- [DOCUMENT SEGMENT]

────────────────

The second appellant was convicted solely on the warning statement.
The second appellant
was not assaulted or coerced into making the
warning statement, he was promptly and adequately appraised of his
constitutional
rights and he understood such rights.
19.
In the warning statement, the second appellant was afforded an
opportunity to make
an election pertaining to the right to legal
representation. The second appellant elected to be represented by a
legal practitioner
at the state's expense. The steps taken by the
investigating officer to provide him with the opportunity to do so,
reveals the
following: “
He will apply at court for legal
aid.".
Simply put, it means that no steps were taken to
provide the second appellant with legal representation during the
taking of the
warning statement, despite him making such an election.
20.
When asked whether he was willing to make a statement in relation to
the allegations
against him, he elected not to make a statement. The
investigating officer proceeded to ask him questions, despite the
second appellant's
election to have a lawyer present and to not
answer questions, and he then made certain admissions. The below
court consequently
convicted the second appellant based on the
admissions made.

────────────────

- [GIVEN INFORMATION]
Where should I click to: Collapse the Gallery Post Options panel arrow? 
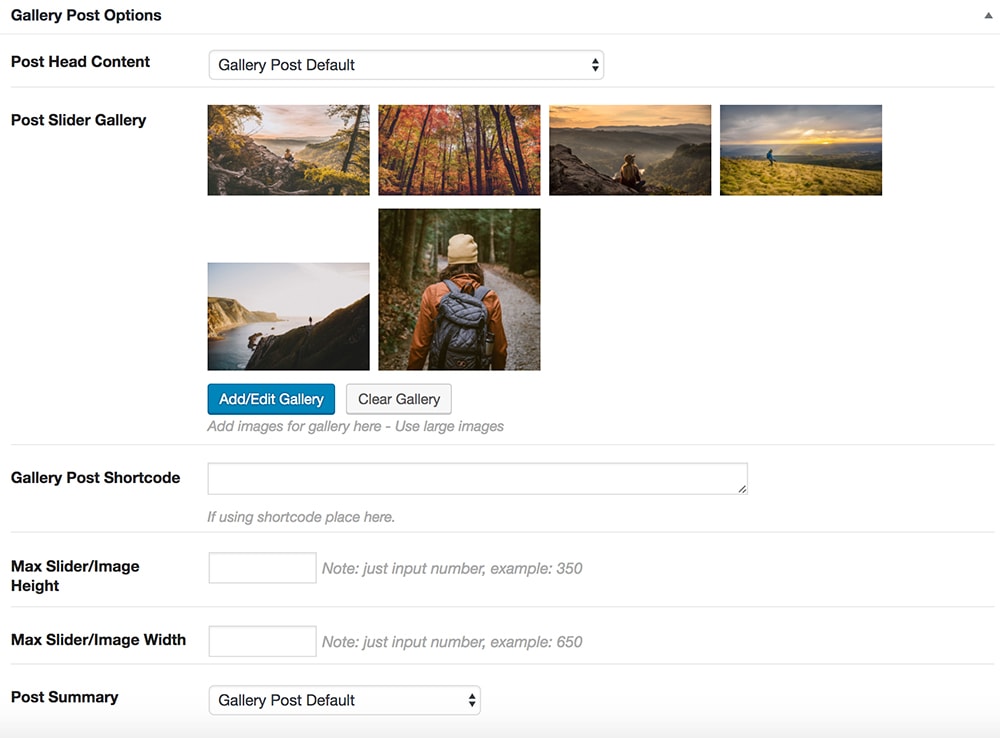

────────────────

- [TASK TO COMPLETE]
Translate this sentence from the court ruling into Spanish: "The second appellant was convicted solely on the warning statement." You won't need the lines for this.

- [CORRECT RESULT]
El segundo apelante fue condenado únicamente sobre la base de la declaración de advertencia.